Now, we understand why people on Main Street are concerned. 
Thank you very much. Mr. Chair, I yield.
    Mr. Nadler. Mr. Chair.
    Mr. Fitzgerald. The gentleman yields back.
    Mr. Nadler. I have three UC requests.
    Mr. Fitzgerald. Before I would like to say that I did not 
know that Mr. Correa represented Disney Land, that sounds like 
a future field hearing for this Committee.
    Mr. Correa. Offer accepted, sir.
    Mr. Fitzgerald. Mr. Nadler is recognized.
    Mr. Nadler. Thank you. I ask unanimous consent for a 
statement for the record of the American Economic Liberties 
Project; for an article in Planet Money titled, ``The Warner 
Bros. Curse;'' for an article in the Verge titled, ``There are 
no good outcomes for the Warner Bros. Sale.'' I have one more. 
Finally, I offer a unanimous consent request for an article in 
the Free Press titled, ``A More Perfect Media, Saving America's 
Fourth Estate from Billionaires, Broligarchy and Trump.''
    Mr. Fitzgerald. Without objection. The gentlewoman from 
Wyoming is now recognized for 5 minutes.
    Ms. Hageman. Thank you, Mr. Chair. I want to talk a little 
bit about some definitions before I get into my questions, just 
so that I can understand what your testimony is.
    Streaming services send video data through broadband 
internet to televisions, computers, phones, tablets, and other 
devices.
    Linear streaming services deliver live channels over the 
internet, and are commonly considered as alternatives to cable, 
that would be your YouTube TV, Hulu, Live TV, Sling TV, et 
cetera.
    Then, on-demand streaming services generally provide a 
catalog of shows and movies for consumers to watch without 
waiting for downloads, scheduled air times, or physical copies, 
like DVDs, and that would include Netflix, HBO Max, and Amazon 
Prime.
    Warner Brothers Discovery, the company that owns HBO Max 
streaming services, Warner Brothers Movie and Television 
Production Studios, and linear cable television networks, 
including CNN, is currently up for sale, and at least two 
companies, Netflix and Paramount, are actively competing to buy 
it, looking at a sale of upwards of $100 billion.
    Profession Yun, I would like to start with you, and that 
is, as you noticed in your testimony, an initial challenge that 
antitrust official will need to overcome is how we actually 
define the relevant market in this new streaming world we live 
in.
    Now, can you explain to us why some parties might want this 
definition to more broadly include linear TV and social media 
platforms, and why other parties would want a narrower 
definition, a list just on the streaming?
    Mr.
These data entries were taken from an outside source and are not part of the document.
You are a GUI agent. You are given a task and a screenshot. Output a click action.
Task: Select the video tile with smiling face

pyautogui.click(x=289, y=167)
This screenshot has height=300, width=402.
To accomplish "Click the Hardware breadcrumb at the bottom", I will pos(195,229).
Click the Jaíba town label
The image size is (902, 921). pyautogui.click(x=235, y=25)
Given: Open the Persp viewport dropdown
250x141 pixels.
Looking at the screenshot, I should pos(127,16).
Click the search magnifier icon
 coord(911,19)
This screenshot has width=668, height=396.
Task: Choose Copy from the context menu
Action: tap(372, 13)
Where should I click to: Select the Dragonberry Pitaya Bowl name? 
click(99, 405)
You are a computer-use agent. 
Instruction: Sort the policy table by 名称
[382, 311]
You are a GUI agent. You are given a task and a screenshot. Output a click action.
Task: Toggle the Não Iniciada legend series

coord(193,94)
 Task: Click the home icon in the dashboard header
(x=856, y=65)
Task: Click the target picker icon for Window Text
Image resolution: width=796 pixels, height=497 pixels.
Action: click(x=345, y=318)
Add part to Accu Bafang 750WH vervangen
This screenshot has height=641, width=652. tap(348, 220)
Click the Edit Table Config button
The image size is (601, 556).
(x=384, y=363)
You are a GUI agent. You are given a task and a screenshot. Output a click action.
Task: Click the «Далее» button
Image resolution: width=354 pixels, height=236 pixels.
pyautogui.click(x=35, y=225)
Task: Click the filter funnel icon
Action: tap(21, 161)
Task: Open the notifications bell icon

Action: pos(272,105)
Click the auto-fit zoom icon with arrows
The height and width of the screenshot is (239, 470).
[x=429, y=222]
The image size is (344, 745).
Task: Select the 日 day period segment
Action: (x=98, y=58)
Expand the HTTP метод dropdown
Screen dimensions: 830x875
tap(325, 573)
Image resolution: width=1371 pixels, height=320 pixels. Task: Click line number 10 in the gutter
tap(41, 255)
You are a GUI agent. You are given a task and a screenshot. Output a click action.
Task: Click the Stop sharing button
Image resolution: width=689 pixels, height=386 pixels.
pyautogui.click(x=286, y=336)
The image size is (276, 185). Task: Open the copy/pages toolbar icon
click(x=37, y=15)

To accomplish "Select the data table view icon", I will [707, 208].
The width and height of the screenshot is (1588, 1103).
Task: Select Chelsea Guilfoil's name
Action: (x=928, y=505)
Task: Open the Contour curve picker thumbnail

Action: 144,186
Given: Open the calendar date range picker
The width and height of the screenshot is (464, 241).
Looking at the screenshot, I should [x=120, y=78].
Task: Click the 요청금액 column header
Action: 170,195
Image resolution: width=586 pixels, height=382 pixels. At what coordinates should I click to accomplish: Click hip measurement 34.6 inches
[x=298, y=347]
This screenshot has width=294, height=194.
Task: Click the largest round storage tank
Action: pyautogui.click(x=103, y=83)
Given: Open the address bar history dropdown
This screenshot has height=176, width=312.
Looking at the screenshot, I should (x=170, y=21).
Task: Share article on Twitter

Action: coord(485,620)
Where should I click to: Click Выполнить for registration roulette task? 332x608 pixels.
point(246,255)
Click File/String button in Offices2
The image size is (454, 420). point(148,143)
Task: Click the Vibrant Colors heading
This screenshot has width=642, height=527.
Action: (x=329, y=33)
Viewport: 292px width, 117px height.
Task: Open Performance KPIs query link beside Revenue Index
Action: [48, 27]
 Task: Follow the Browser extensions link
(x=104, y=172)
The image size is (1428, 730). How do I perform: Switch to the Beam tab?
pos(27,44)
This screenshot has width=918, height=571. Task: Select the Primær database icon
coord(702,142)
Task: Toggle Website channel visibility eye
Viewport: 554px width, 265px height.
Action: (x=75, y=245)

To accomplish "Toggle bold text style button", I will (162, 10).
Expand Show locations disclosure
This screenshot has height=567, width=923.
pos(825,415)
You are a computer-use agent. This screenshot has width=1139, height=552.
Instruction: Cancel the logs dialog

Yun. Yes, it's the classic struggle in antitrust cases. 
Narrow definitions obviously mean higher market shares for the 
merging parties, and that usually is what the challengers of a 
merger want. The agencies will probably challenge this merger 
if they find sufficient evidence that the market is just 
streaming and then they'll go forward.
    The party's incentives clearly is to dilute their market 
share, their influence based off the competitors. They're going 
to want to have a broader market to include, as you mentioned, 
YouTube, YouTube TV, cable television, and satellite. The 
inclusion of YouTube onto the market will probably destroy any 
opportunity for this merger to be blocked because that will 
then mean that consumers have a viable option to move their 
attention to YouTube. If the data is there, then I don't think 
this will be challenged. That is everything in terms of this 
debate.
    Ms. Hageman. OK. Do either the narrower definition or the 
broader definition, which would be better for the consumers?
    Mr. Yun. For me, the consumers care about their options and 
choices, so I would hope that the market definition adopted by 
either the agencies or the parties map to truly what the 
consumers have options over.
    If the data does show that consumers, when they see a 
higher price for Netflix, people leave Netflix. Data 
consistently shows that. Where do they go? Do they go to HBO 
Max, do they go to Amazon Prime Video, or do they move to 
YouTube, social media and other platforms? If the data shows 
that they move to the latter, that to me is a great deal of 
evidence that the merger does not consolidate market power 
because the consumers haven't given them that power.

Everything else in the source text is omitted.